The lines from the one holding "Task: Click the $0.00974 cost value" through the end of the records below are to be written out exactly, and nothing else; pictures are to be left out.

## Stored data entries
▼
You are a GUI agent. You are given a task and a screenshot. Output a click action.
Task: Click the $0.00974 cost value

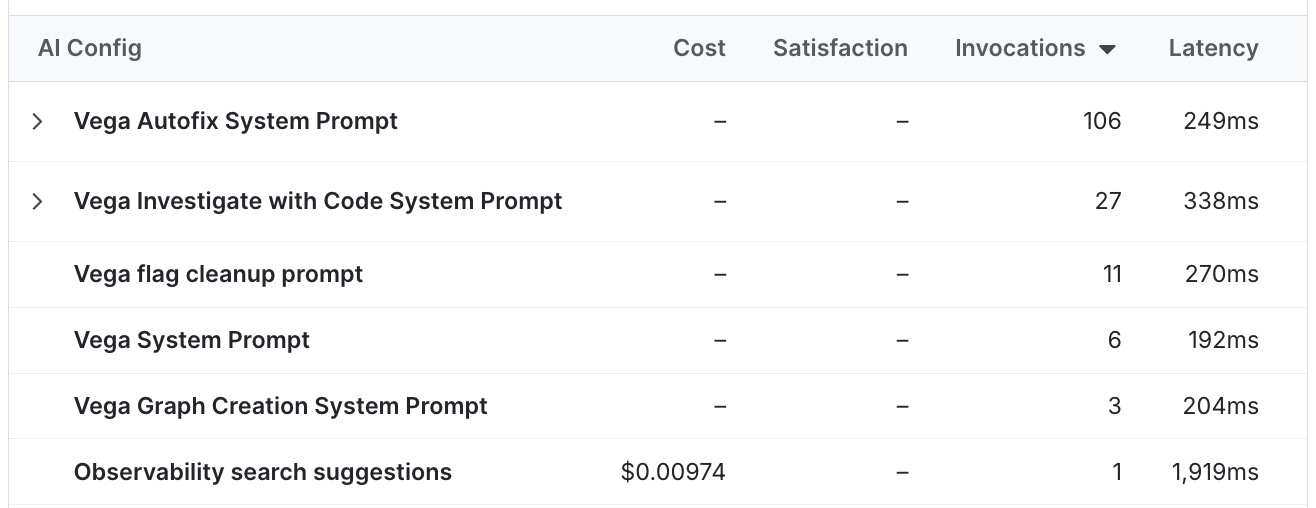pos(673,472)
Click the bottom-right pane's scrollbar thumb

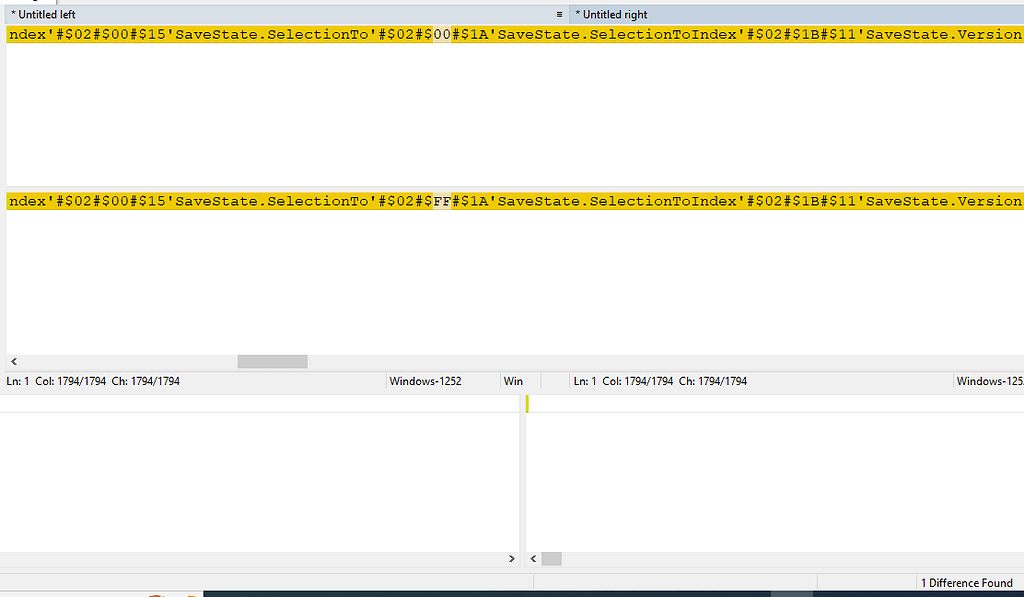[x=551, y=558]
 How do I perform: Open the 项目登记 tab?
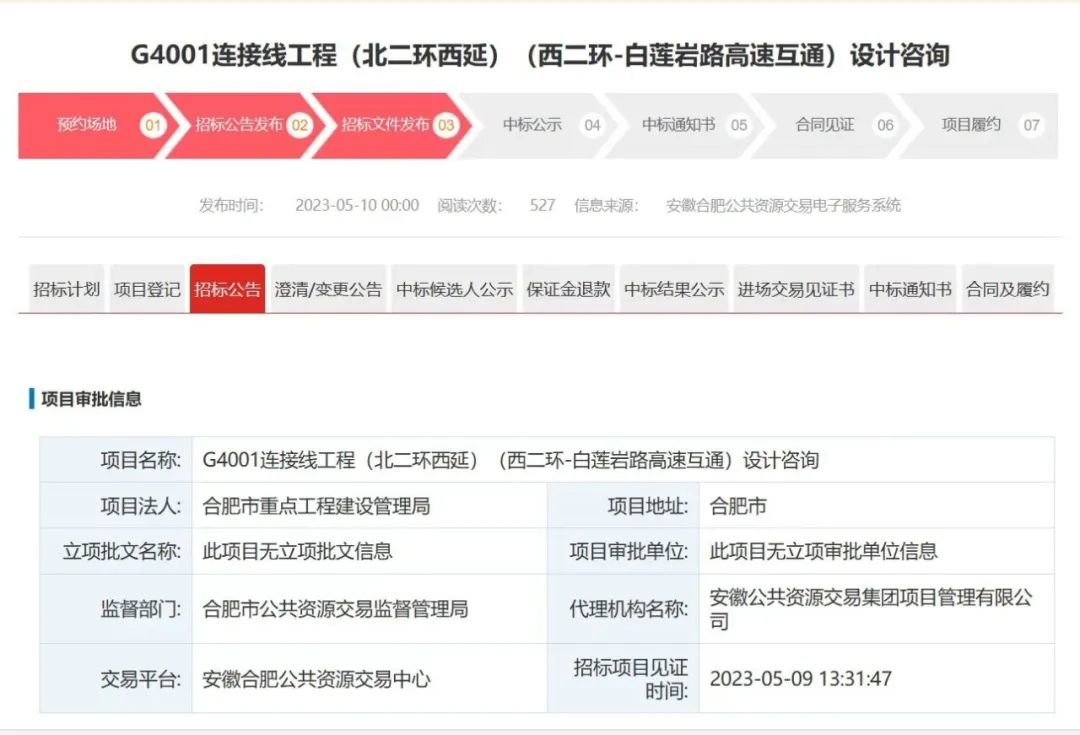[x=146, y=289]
▲
## Answer below
Task: Click the $0.00974 cost value

pos(673,472)
Click the bottom-right pane's scrollbar thumb

[x=551, y=558]
 How do I perform: Open the 项目登记 tab?
[x=146, y=289]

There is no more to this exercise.